I sat on the kitchen floor of my new house for hours this weekend, sorting through boxes of possessions and keepsakes from eras of my life. Like walking through a museum, rediscovering familiar paintings.

 Realizations:

  • I owe who I am to hundreds of people. My family. Countless friends, role-models and heroes. Teachers who affirmed my accomplishments and whose belief in me pushed me to earn honor roll certificates. Fifty-five second-grade students and tons of urban kids. Myriads of authors, who introduced me to lands, peoples, ideas, and animals since my mom taught me to read the ripe old age of four.

  • "Life for me ain't been no crystal stair" (-Langston Hughes), but in every era there was always found salvation. And memories that made me smile fondly and laugh hysterically. Relationships change and some scenes are gone forever, but remembering both the painful and heartwarming leaves me with a more solid picture of who I am... and leaves me in awe of the God that kept His loving, guiding finger on me through the entire trip. I really don't know why I am who I am today; I can only attribute to God's protection. At so many points, in retrospect, I can't fathom why I didn't make some really hurtful choices... or even opt for a mediocre existence. It seems there has always been something... Someone... who, even when I didn't know it, assured me I didn't want that. Someone who gave the (once) timid, shy girl the guts to take the "road less traveled by... and that has made all the difference" (-Frost).
  • I have a renewed trust that the Author of my life will finish the good work He's begun in me. I've found Him faithful, and the fact that the finding has come through complexity and gut-wrenching searching only adds to the beauty of where I am now. There is an exhilarating simplicity in the green pasture beyond the complexity of forests. 
The downside to being a (rather sentimental) pack rat is that stuff is a pain to move. And store. Something had to be done, so I did manage to cull two BOXES (I must admit) of keepsakes and narrow it down to one. (Look out, Salvation Army! You're about to receive a doNAtion... Before I have second thoughts about giving away all the cool things my students and friends gave me that in no way match my decor.)
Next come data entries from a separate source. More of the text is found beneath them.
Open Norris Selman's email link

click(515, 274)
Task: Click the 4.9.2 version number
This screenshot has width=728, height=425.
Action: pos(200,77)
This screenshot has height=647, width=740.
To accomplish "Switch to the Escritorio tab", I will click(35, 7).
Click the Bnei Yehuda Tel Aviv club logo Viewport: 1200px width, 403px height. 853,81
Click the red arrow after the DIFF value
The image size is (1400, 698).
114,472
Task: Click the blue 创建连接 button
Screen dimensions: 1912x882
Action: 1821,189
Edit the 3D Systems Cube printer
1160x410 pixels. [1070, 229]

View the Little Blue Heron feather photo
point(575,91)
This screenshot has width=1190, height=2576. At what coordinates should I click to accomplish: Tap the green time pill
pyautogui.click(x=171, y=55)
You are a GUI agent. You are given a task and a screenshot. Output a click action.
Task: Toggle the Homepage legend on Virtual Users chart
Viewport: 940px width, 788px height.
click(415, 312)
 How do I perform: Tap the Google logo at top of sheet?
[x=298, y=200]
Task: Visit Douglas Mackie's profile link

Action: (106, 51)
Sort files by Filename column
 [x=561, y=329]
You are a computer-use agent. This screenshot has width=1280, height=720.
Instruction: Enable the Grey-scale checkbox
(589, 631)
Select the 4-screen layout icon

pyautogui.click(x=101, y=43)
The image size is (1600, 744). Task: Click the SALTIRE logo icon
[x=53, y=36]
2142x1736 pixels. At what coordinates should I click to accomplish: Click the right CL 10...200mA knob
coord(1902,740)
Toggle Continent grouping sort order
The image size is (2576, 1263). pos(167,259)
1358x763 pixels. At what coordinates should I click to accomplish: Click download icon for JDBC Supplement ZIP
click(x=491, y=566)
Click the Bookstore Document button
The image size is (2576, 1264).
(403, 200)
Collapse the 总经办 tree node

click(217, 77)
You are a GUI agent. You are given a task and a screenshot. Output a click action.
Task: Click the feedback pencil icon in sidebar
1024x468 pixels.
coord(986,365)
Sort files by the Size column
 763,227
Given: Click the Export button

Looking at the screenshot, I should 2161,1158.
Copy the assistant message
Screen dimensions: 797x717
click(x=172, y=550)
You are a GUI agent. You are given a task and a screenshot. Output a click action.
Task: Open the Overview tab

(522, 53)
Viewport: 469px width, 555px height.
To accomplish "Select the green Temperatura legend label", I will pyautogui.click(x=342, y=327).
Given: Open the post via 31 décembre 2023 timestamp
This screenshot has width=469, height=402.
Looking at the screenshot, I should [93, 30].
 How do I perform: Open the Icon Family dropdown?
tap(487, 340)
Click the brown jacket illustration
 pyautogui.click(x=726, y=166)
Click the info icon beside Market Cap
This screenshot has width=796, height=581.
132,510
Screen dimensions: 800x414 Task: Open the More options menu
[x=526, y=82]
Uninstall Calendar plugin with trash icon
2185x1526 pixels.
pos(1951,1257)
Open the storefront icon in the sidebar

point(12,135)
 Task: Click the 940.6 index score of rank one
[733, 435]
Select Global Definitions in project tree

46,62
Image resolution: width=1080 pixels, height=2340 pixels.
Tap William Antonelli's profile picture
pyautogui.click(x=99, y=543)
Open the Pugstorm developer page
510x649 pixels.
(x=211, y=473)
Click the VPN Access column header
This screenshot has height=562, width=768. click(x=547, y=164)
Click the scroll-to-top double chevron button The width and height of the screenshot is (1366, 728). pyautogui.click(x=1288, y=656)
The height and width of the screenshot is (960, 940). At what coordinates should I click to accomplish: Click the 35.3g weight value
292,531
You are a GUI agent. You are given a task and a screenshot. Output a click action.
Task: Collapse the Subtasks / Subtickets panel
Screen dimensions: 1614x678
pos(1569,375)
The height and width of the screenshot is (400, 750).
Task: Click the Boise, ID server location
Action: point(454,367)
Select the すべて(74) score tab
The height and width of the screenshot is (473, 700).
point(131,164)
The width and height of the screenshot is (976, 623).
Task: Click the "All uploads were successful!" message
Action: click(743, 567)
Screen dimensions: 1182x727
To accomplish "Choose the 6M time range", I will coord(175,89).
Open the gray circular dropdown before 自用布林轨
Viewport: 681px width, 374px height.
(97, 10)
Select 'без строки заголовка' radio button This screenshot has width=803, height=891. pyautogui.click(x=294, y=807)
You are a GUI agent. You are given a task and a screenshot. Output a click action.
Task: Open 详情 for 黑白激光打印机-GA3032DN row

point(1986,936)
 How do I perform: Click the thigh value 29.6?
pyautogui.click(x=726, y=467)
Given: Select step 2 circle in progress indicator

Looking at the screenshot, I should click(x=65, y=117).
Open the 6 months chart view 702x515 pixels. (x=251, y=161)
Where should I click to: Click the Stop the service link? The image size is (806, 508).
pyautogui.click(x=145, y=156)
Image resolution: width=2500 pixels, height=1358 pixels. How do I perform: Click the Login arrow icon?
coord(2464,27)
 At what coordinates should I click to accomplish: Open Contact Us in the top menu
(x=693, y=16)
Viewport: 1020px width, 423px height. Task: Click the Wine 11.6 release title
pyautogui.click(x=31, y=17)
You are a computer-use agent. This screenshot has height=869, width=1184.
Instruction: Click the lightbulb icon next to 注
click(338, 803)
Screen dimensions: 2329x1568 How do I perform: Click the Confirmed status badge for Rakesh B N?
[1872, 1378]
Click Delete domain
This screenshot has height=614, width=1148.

Anyone want my childhood-long keychain collection? No, I'm keeping my grosmommy's tin penny bank that she gave to her namesake.

2 comments:

Anita said...

Whenever I move house, and go through all the stuff, I get really firm and make myself part with things I feel sentimental about. I feel terribly sacrificial and when the trash bags sit at the door, I feel like part of my heart is oozing away.
Then I get over it. Amazing.

Becca said...

LOL, Anita. You said it so eloquently.